What does the company do and what is its plan to make money? Information like this can be found by reading through a company’s website closely. For retailers, business models can sometimes be more apparent, as they often advertise things like “we sell this product for this price!” On the other hand, the models of technology companies such as Facebook might be a little unclear, as it seems that their primary services to customers are through free accounts. Noticing aspects like advertising sales or membership fees might be important to your understanding of a company’s business model.
These statements are released quarterly (called 10-Q statements) or annually (called 10-K) by the Security and Exchange Commission (SEC) and contain the company’s most current numbers. Most times, they will give you a good feel for a company’s revenue, expenses, and earnings. A company’s revenue tells you how much the company made from selling goods or services since its last report.
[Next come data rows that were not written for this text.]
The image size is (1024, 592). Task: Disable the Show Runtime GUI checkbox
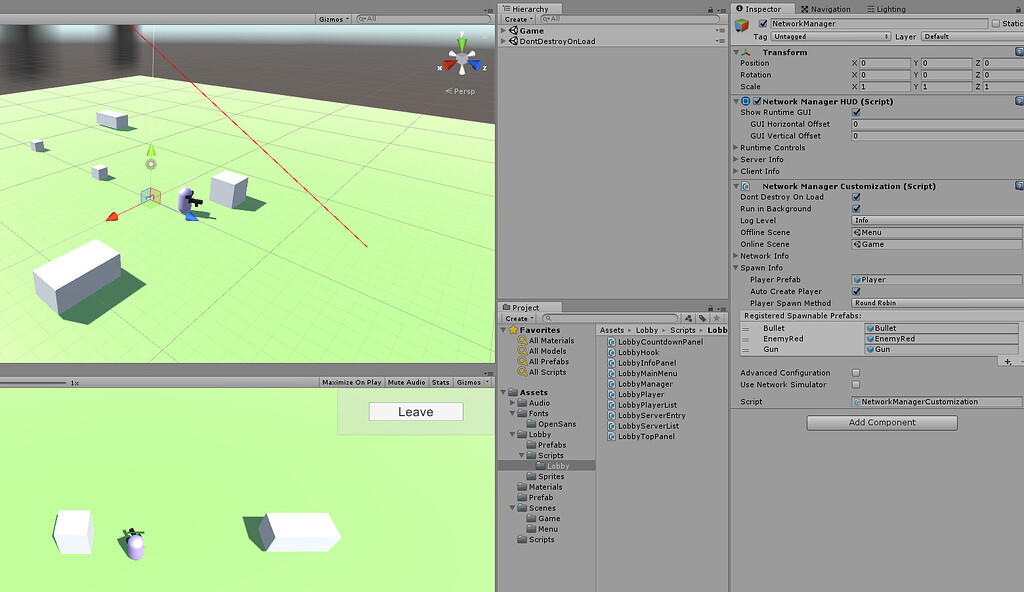(855, 112)
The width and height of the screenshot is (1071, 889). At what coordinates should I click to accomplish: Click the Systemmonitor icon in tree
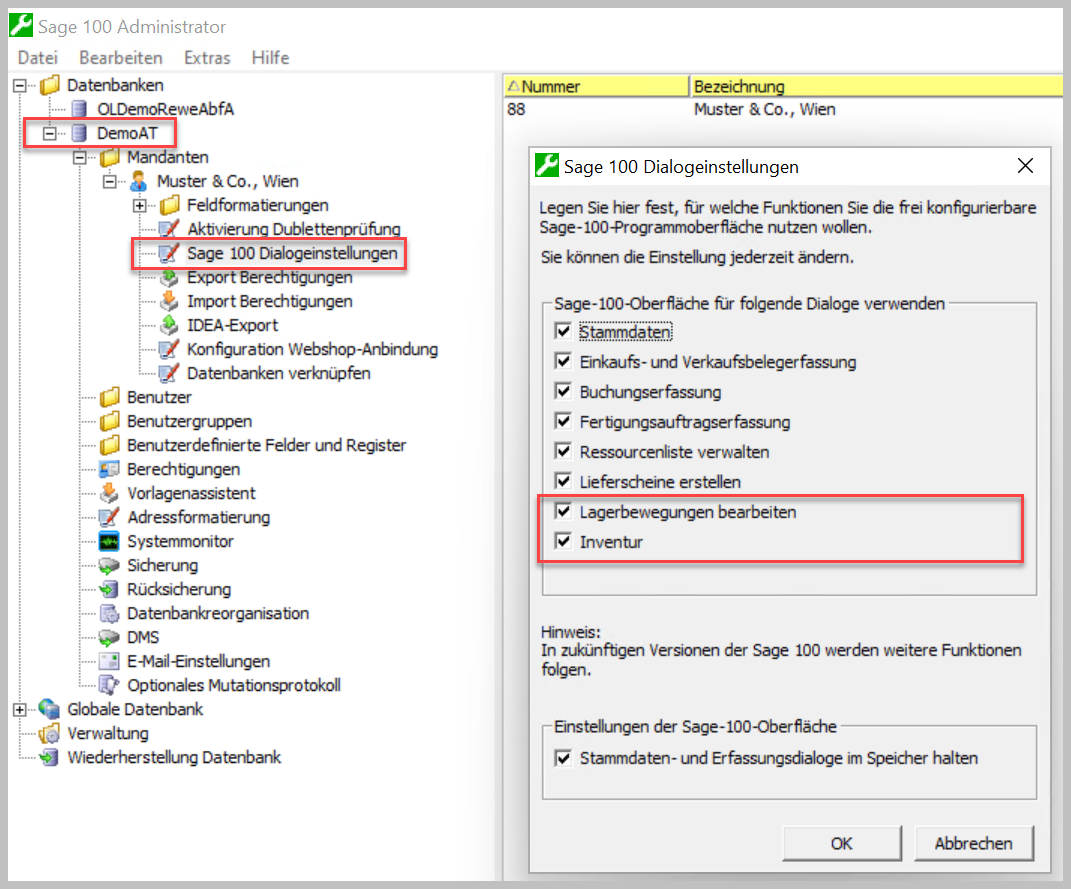[109, 541]
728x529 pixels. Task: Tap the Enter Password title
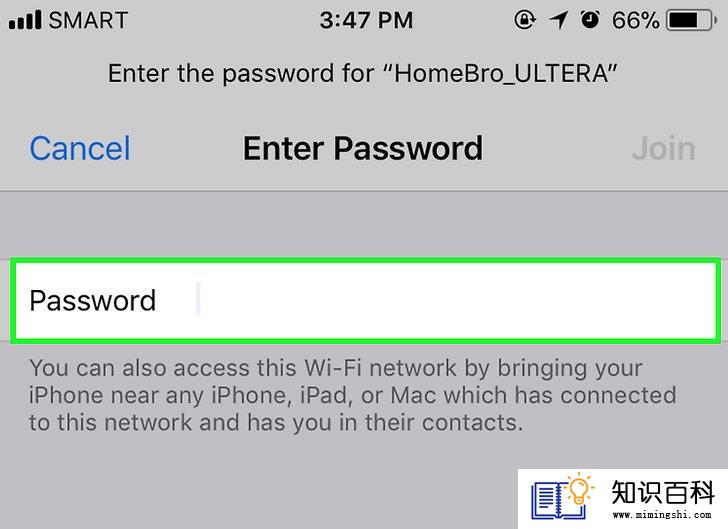[363, 149]
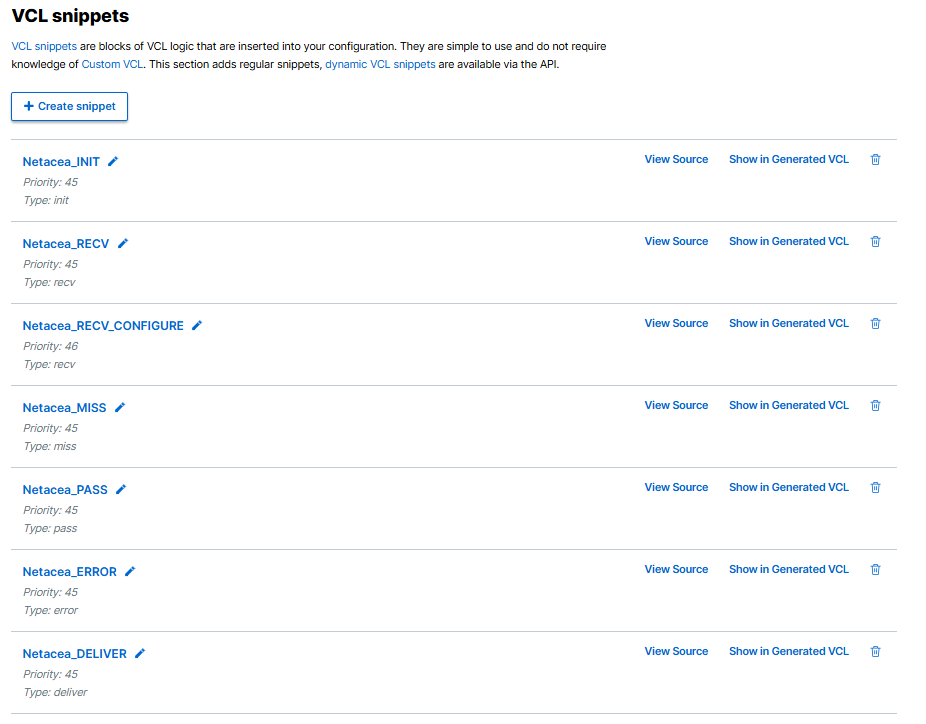Open the Netacea_PASS snippet name link
This screenshot has width=926, height=724.
click(65, 490)
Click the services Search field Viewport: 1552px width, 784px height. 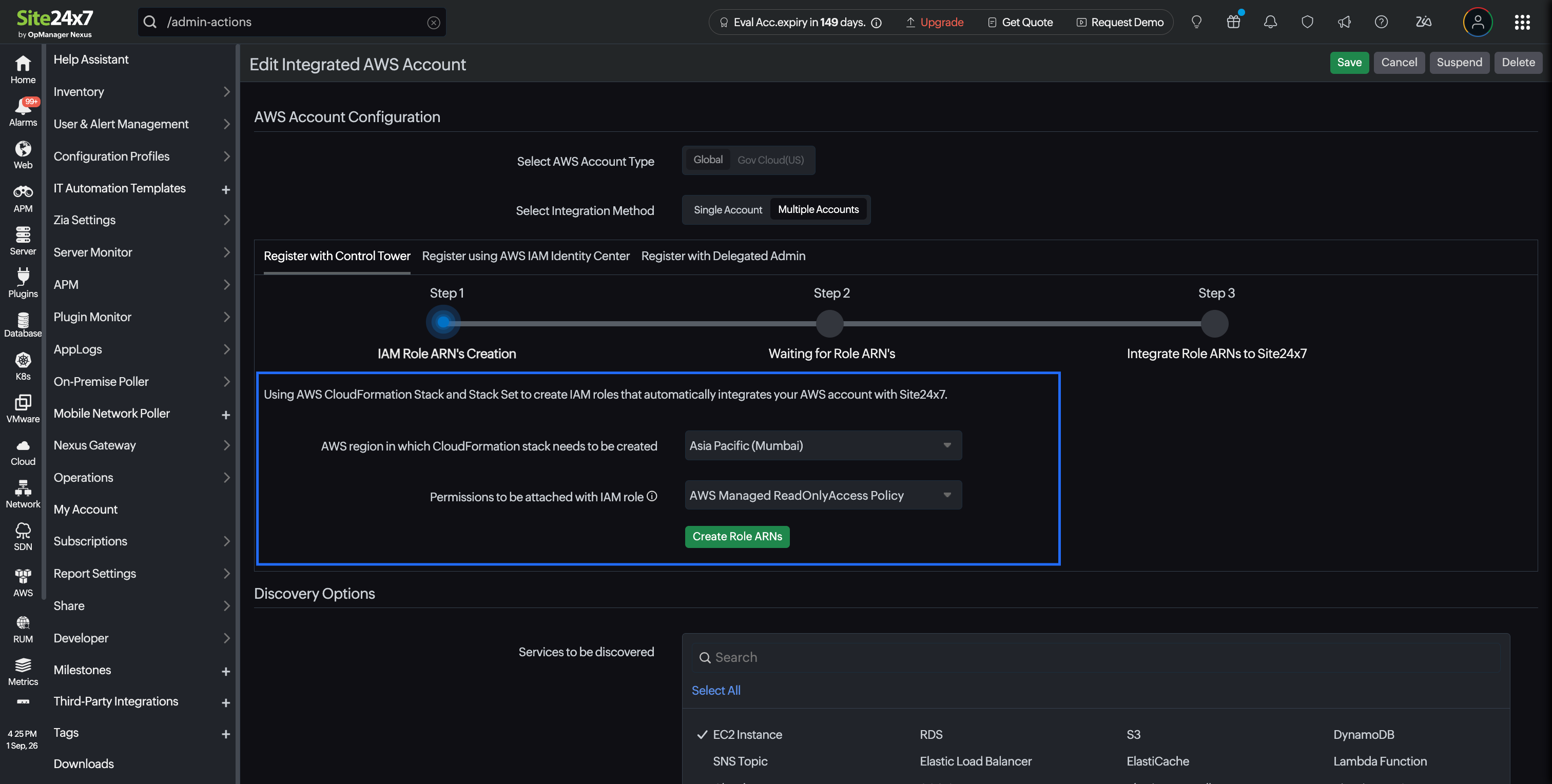1095,658
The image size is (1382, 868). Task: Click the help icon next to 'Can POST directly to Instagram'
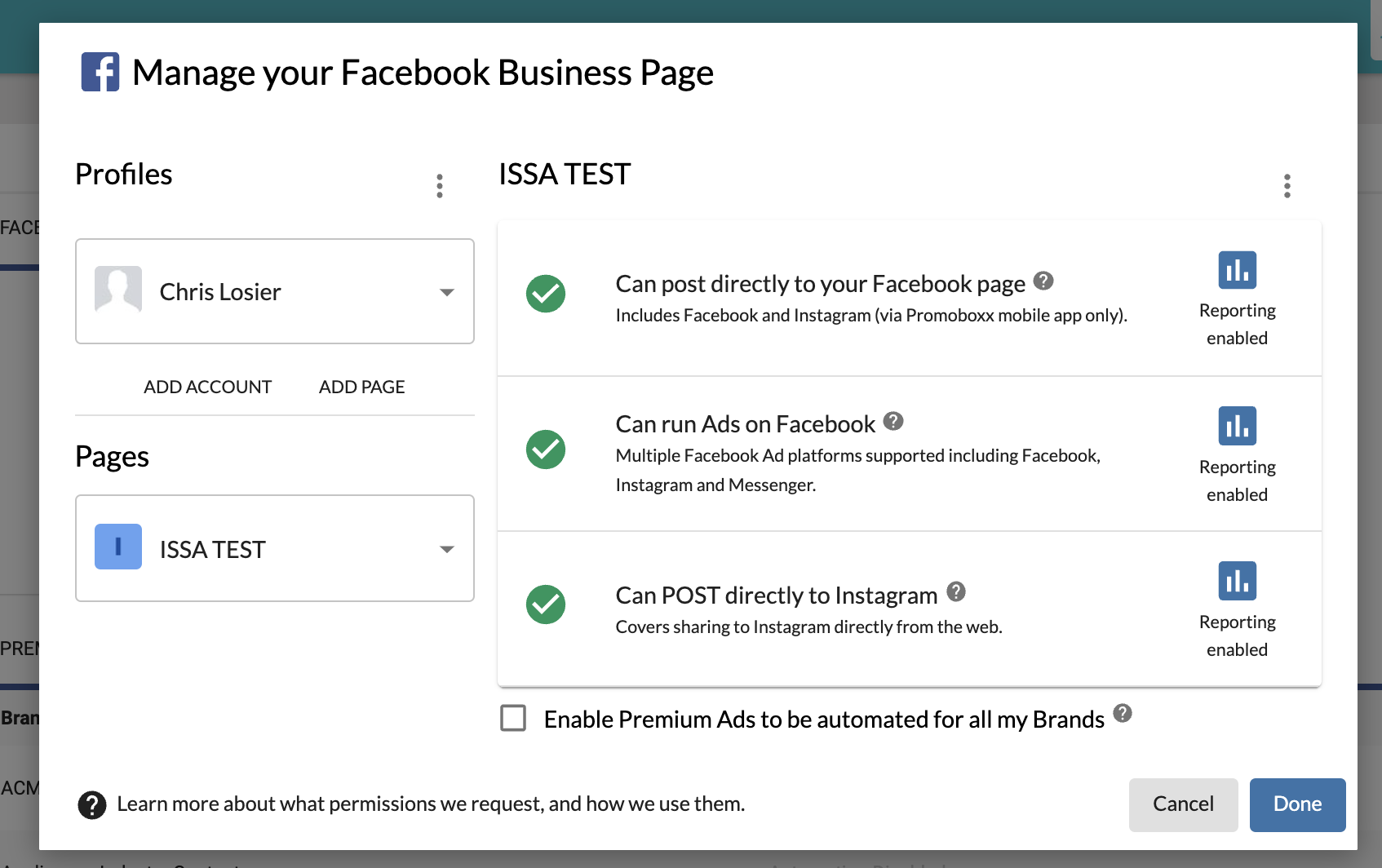[x=956, y=592]
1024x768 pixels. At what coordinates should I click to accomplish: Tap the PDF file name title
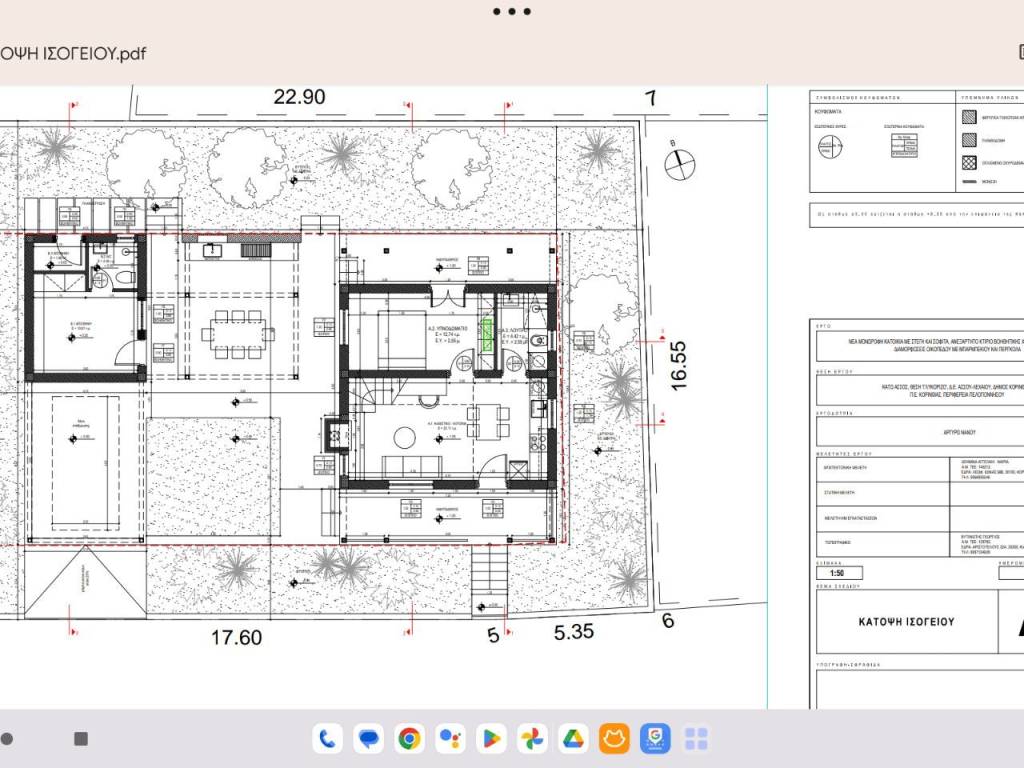point(73,53)
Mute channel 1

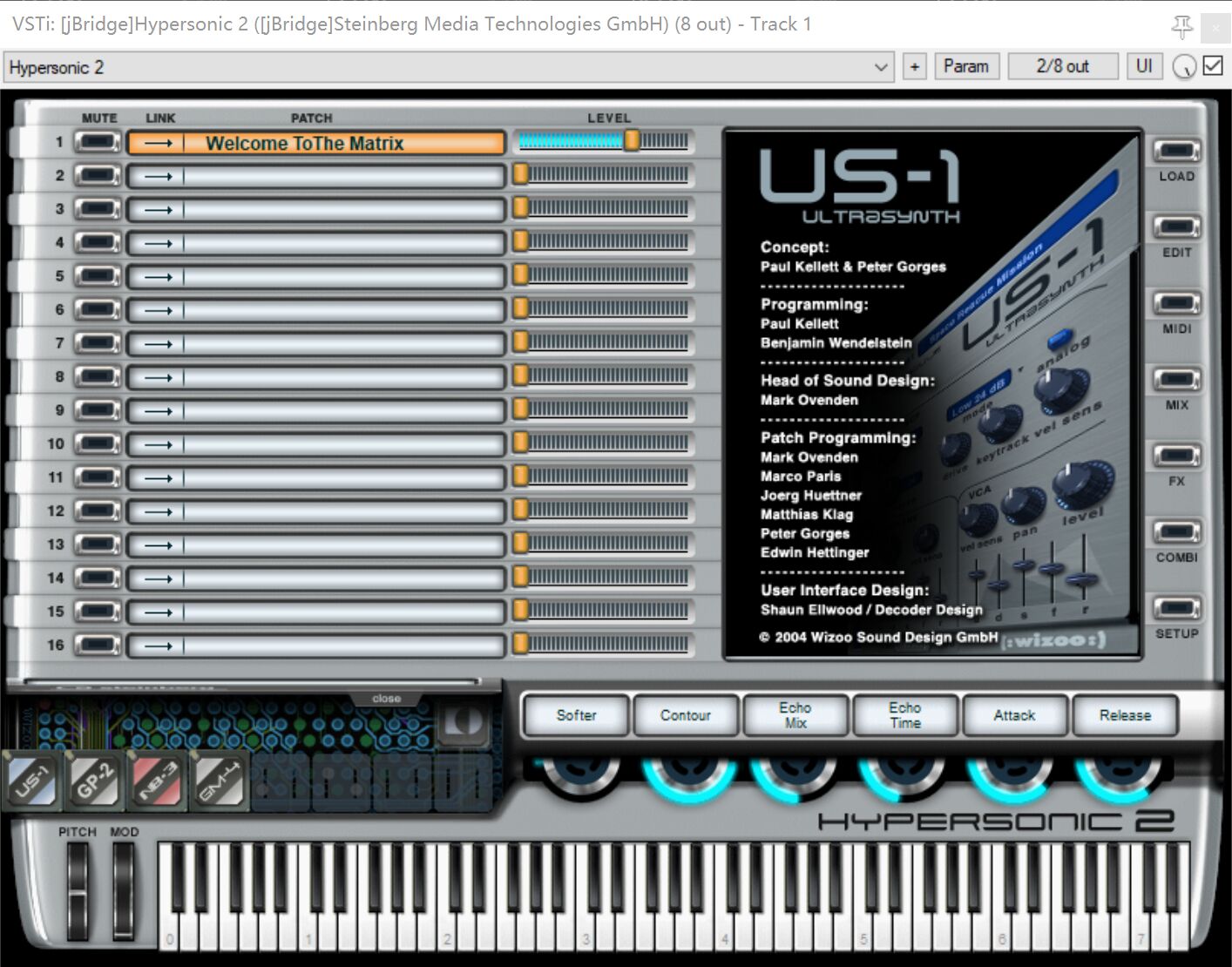pyautogui.click(x=98, y=142)
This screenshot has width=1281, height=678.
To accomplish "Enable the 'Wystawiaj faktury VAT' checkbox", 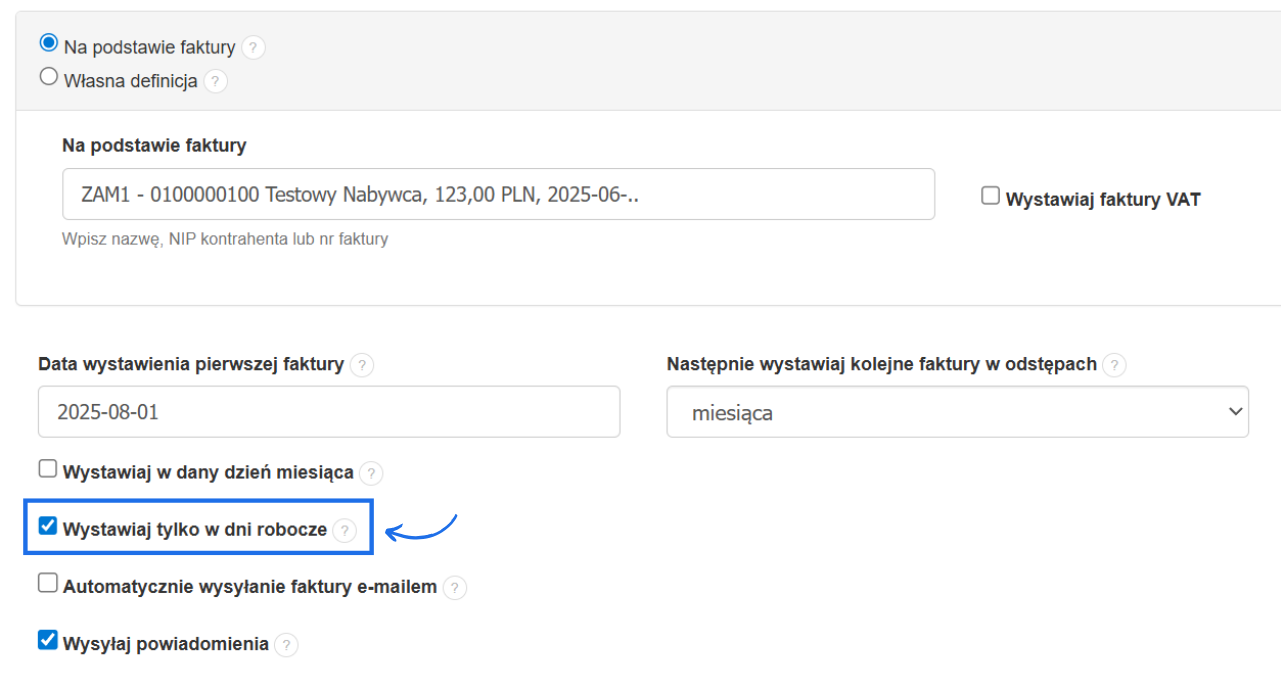I will 990,197.
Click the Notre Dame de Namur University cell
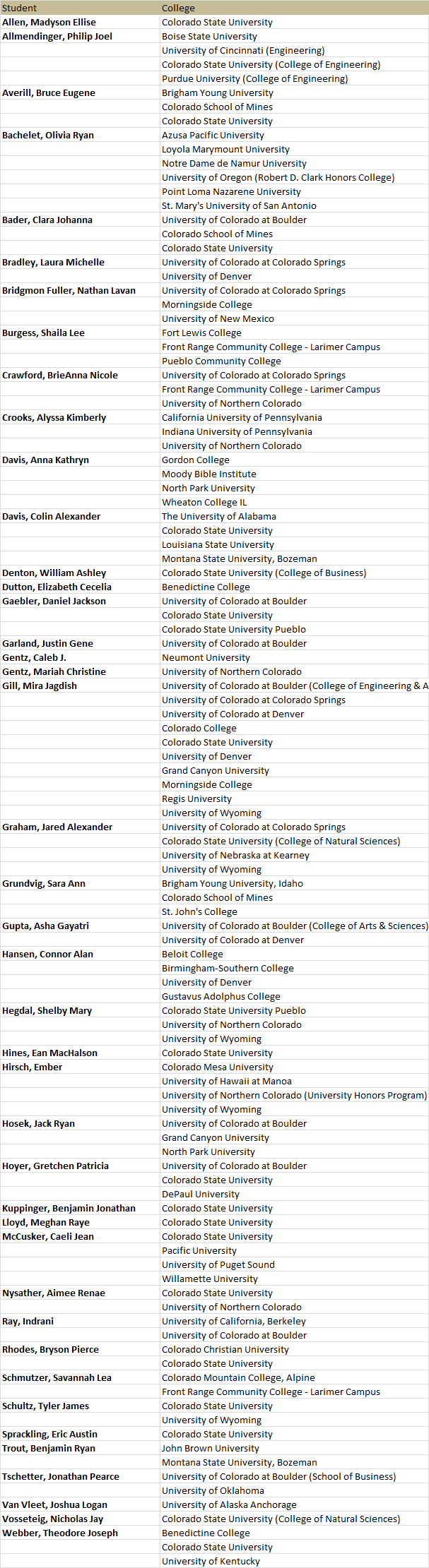 tap(234, 163)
The expenses number will tell you how much the company spent on making products and hiring labor and how much it lost through factors like people returning goods, etc. The earnings will tell you how much a company actually made since its last report – its revenue minus its expenses (more commonly called profit) during this period.
Finally, the earnings per share will tell you the company’s earnings divided by the number of shares of stock it has publically listed. You should look at these numbers in comparison to previous income statements – is the company building on itself? Is it presenting well relative to competitors? This will give you a better feeling for how well the company is achieving its goal of selling goods and how you might expect to see the company perform in the future.
These are most commonly found in “Cash Flow Statements” that are given out every quarter of the year. Cash Flow Statements will tell you how much is going in to a company and how much is coming out, essentially which way cash is flowing. Cash flows consider three main activities: operations, investing, and financing. Basically, how much money comes in and out of the company in daily business operations? How does the company invest (in machinery, employees, or other monetary investments) and how might these investments put the company in a better position in the future?
Lastly, how can we factor in the money a company has from lending or borrowing funds? These three factors show you how much money moves in and out of a company during a standard period of time and may help you better evaluate how the company can expect to do in the future.
Reports from outside auditors will give you more holistic opinions on how a company is representing itself financially, including opinions on its income and cash flow statements. Oftentimes, they will even be attached to these statements for quick access. These reports are mandated yearly for all publically traded companies and can give you more assurance that the information a company is providing about itself is truthful.
What percentage of the market does this company occupy? This can be looked at more closely through the following question: if a random person were going to stay at a hotel, what percent of the time would they elect to stay at a Hilton hotel? This percentage can tell you a lot about a company’s competition in its industry and how it stacks up to other companies (in this case, hotels).
Are the company and its competitors continuing to grow? This question connects very easily with qualitative analysis, but puts a number to your valuation of the industry. Do the companies in this industry seem to be expanding and profiting for the most part? Are the companies’ income statements and cash flows growing over time? The growth of the entire industry itself is important to consider before you invest in a specific company.
Does the economic information you’ve gathered about the company and its industry suggest that the company will be able to not only minimize, but also pay off its debts in the future? If the company seems to be making profit, minimizing costs, and paying off debts on time, this could indicate positive financial practices. Positive financial practices could be a good sign for the financial stability of the company.
Once again, this list may not be all-inclusive, but finding numbers for some of these categories could definitely give you a better indication of the company’s success level. By putting these numbers alongside your qualitative analysis, you can get a fuller picture of how the company is doing in both objective and subjective terms, too. The more you know about a company’s business, the more confident you will be in your investing decisions!